*Passage shown*.
::::::::::
FIG. 3B illustrates another example embodiment of a capacitor mesh circuit;

FIG. 4 illustrates effect of two four-bit weight values adding to a row instance of a capacitor mesh circuit according to an example embodiment;

FIG. 5 illustrates an example embodiment of a sample and hold circuit;

FIG. 6 illustrates an example embodiment of a sample and hold procedure;

FIG. 7 illustrates a compute-in-memory, CIM, device according to an example embodiment;

FIG. 8 illustrates a compute-in-memory, CIM, device according to an example embodiment;

FIG. 9 illustrates an example embodiment of a method; and

FIG. 10 illustrates another example embodiment of a method.

Like reference numerals are used to designate like parts in the accompanying drawings.

DETAILED DESCRIPTION

Reference will now be made in detail to example embodiments, examples of which are illustrated in the accompanying drawings. The detailed description provided below in connection with the appended drawings is intended as a description of the present examples and is not intended to represent the only forms in which the present disclosure may be constructed or utilized. The description sets forth the functions of the example and the sequence of steps for constructing and operating the example. However, the same or equivalent functions and sequences may be accomplished by different example embodiments.
::::::::::
(Data entries)
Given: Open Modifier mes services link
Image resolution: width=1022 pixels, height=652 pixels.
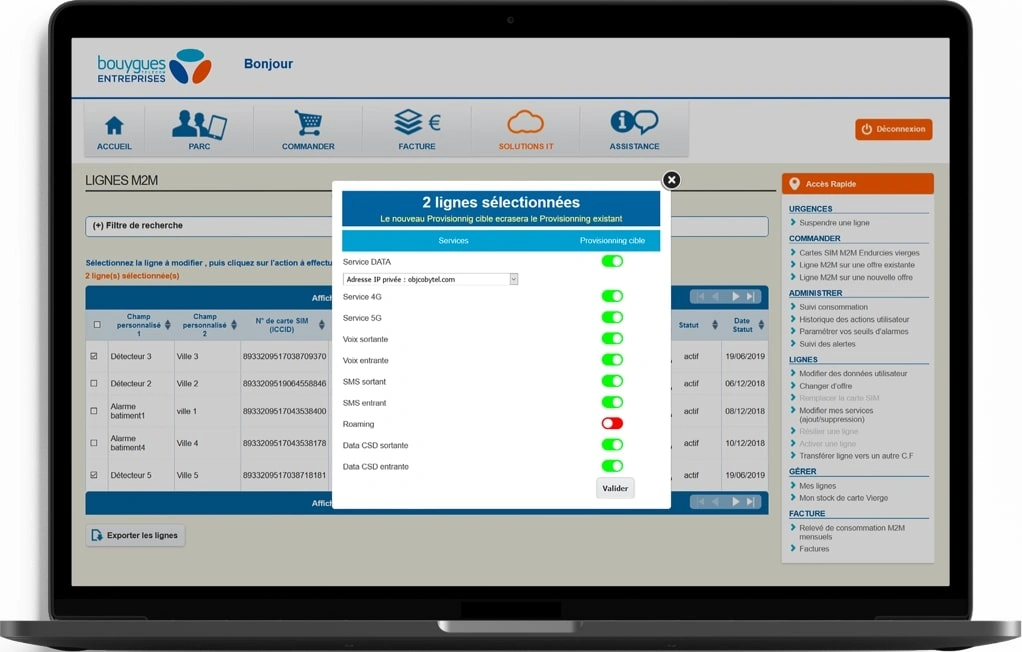Looking at the screenshot, I should click(835, 410).
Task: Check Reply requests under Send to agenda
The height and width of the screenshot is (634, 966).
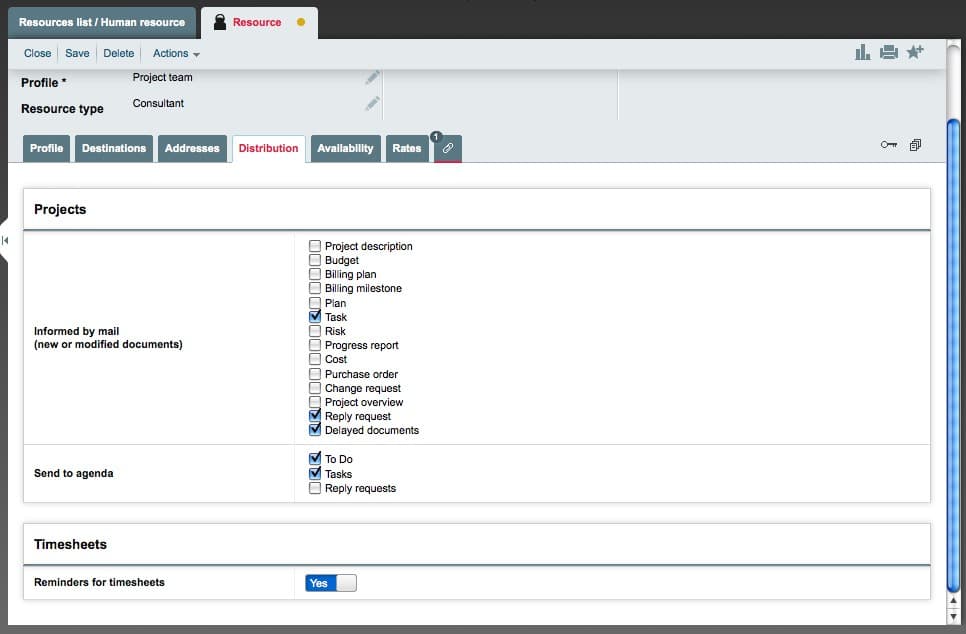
::::::::::
*Your tasks*.
1 – In the patent excerpt, copy the text from "FIG. 9 illustrates" up to and including "parts in the accompanying drawings.".
2 – Decide whether each statement agrees with the patent excerpt. Answer yes or no, and quote the words of the excerpt that settle it.
(a) FIG. 5 shows an example embodiment of a sample and hold circuit.
(b) The detailed description is intended to represent the only forms in which the disclosure may be constructed.
(c) FIG. 4 concerns two eight-bit weight values.
3 – Answer these questions from the patent excerpt.
(a) Which figure illustrates another example embodiment of a method?
(b) What is used to designate like parts in the accompanying drawings?
(c) What two things does the description set forth?

*Completed exercise*.
1 –
FIG. 9 illustrates an example embodiment of a method; and

FIG. 10 illustrates another example embodiment of a method.

Like reference numerals are used to designate like parts in the accompanying drawings.

2 –
(a) Yes: "FIG. 5 illustrates an example embodiment of a sample and hold circuit"
(b) No: "is not intended to represent the only forms in which the present disclosure may be constructed or utilized"
(c) No: "two four-bit weight values"

3 –
(a) FIG. 10
(b) Like reference numerals
(c) The functions of the example and the sequence of steps for constructing and operating the example